User’s Guide | Rules | Contact a Moderator | Registration or Login Problems? | Eating Disorders Learning Center | F.E.A.S.T.



Custom Search of F.E.A.S.T. and Forum Content:
Register Latest Topics
 
 
 


Reply
  Author   Comment   Page 1 of 2      1   2   Next
nicolas

Caregiver
Registered:
Posts: 8
Reply with quote  #1 
Hi - I posted on here a couple of months ago, when I was concerned about my son not gaining weight during refeeding. The advice I got made a huge difference - we increased his calorie intake to 2500-3000 and he is now nearly weight restored. On many fronts, things are better in that he is now back at school and seeing friends out of school. There are periods of time when we feel like we 'have him back'. However, over the course of the past couple of weeks he is finding the meal times and snacks more and more distressing. He knows his body is changing and he is becoming very anxious that everything he eats will make him fat.  My understanding, from reading this forum and other information about FBT, was that as weight is restored, the anxious thoughts and distress become weaker. This doesn't seem to be happening for my son. I'd be grateful to hear from anyone who can help me to understand what is happening and work out how to respond. At the moment we keep reassuring him that he won't be fat and that this is what he needs to eat to get better etc. etc. but it doesn't seem to be helping.  Thank you. 
tammy

Caregiver
Registered:
Posts: 23
Reply with quote  #2 
Hi Nicolas. We too experienced a set back as our son was near to WR. He got a lot more scared and the temper tantrums were worse. We have gotten over this stage now and he is a lot more content again. I think this is a common stage to go through and is called extinction burst. You can search it in this forum. He now no longer seems to be worried about his weight. Still working through fear foods but seems less concerned about how he looks and increases in weight don't phase him anymore. Hold this helps. Well done on your progress so far.
Tammy
toothfairy

Avatar / Picture

Caregiver
Registered:
Posts: 2,005
Reply with quote  #3 
Hi nicolas,
Congratulations, you have made huge progress.
Firstly there is very often a huge surge of anxiety as the sufferer approaches WR, it is known as " Extinction Burst".
I have posted a link below, but if you type in "extinction burst" in the search bar, it should bring up lots of old threads on it.

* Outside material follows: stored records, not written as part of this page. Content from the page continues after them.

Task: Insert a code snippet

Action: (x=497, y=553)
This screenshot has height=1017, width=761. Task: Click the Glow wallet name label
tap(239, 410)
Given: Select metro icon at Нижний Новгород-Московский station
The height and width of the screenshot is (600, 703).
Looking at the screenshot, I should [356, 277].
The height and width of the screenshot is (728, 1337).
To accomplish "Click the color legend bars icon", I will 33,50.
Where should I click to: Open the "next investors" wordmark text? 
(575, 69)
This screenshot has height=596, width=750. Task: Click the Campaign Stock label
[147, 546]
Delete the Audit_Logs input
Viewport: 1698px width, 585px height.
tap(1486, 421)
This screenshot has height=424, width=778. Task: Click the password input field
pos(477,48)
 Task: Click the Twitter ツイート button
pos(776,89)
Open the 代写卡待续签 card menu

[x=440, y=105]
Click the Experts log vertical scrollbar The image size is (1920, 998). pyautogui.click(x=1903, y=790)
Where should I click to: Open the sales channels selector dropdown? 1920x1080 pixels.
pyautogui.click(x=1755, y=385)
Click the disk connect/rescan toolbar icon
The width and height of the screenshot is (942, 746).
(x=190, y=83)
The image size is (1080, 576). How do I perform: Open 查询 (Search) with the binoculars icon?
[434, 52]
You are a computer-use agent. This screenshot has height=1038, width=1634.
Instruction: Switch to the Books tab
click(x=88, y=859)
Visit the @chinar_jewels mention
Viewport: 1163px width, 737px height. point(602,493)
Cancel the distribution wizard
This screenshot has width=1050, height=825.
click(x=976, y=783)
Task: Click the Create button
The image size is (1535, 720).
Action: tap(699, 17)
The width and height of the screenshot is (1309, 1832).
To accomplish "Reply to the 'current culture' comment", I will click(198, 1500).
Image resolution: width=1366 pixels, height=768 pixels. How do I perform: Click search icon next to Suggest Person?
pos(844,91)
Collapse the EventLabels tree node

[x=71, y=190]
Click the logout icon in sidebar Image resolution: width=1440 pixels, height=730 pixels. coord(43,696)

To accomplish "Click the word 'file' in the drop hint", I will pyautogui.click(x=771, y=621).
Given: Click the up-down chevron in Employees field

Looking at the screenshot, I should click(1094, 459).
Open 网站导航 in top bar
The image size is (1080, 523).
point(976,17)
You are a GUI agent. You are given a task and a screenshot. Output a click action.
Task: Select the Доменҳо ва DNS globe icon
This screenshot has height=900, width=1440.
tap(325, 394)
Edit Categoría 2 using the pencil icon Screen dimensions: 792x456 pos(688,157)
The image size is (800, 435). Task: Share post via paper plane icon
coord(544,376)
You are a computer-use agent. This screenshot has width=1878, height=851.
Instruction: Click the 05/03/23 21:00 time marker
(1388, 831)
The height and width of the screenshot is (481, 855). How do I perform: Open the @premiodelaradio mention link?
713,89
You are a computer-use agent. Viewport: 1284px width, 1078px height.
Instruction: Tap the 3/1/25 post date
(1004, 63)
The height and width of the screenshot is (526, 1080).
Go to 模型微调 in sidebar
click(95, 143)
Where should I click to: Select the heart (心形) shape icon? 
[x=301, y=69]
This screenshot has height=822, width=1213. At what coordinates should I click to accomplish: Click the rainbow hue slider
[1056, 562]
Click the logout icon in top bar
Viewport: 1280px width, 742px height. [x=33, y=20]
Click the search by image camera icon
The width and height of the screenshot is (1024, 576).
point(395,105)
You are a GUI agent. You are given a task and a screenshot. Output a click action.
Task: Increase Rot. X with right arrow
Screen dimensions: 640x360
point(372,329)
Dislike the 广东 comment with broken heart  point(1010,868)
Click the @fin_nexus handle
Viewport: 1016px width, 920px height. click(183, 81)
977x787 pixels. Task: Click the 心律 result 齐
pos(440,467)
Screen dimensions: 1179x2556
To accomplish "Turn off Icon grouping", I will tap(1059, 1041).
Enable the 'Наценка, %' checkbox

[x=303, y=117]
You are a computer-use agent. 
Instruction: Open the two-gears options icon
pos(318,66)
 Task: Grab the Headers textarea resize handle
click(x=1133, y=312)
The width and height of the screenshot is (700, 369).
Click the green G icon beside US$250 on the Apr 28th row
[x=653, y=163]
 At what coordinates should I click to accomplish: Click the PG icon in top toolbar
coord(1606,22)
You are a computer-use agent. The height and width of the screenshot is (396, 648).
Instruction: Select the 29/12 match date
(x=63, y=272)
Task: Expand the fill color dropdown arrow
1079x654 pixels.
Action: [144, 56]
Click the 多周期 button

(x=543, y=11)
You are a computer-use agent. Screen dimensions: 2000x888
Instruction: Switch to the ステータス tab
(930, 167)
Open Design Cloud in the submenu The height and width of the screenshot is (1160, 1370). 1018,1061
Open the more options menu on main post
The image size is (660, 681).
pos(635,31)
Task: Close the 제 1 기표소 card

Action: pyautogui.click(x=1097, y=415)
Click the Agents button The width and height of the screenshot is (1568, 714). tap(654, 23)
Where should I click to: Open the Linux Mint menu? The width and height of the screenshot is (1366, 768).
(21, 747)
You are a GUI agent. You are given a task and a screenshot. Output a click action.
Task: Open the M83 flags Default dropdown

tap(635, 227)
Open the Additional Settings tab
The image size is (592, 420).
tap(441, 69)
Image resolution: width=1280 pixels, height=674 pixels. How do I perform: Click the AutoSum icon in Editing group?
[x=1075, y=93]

The other thing is, I advise you, Do not talk about food,fat,calories,size,weight or shape.....This literally feeds in to the anorexia.Distract, Distract,Distract, change the subject, do not engage. Your son is very young, but in our case my S was age 13/14 I actually said " I do not engage with anorexia", but that may be too much for a 10 year old.  Maybe mmm hhmmm, it must be hard, now look at the dog playing with the ball etc... I definitely would not say to him he wont be fat, it is colluding with the illness. I would say, Food is your medicine, here is your meal , I know what you need and you need to eat this, ....and do not negotiate.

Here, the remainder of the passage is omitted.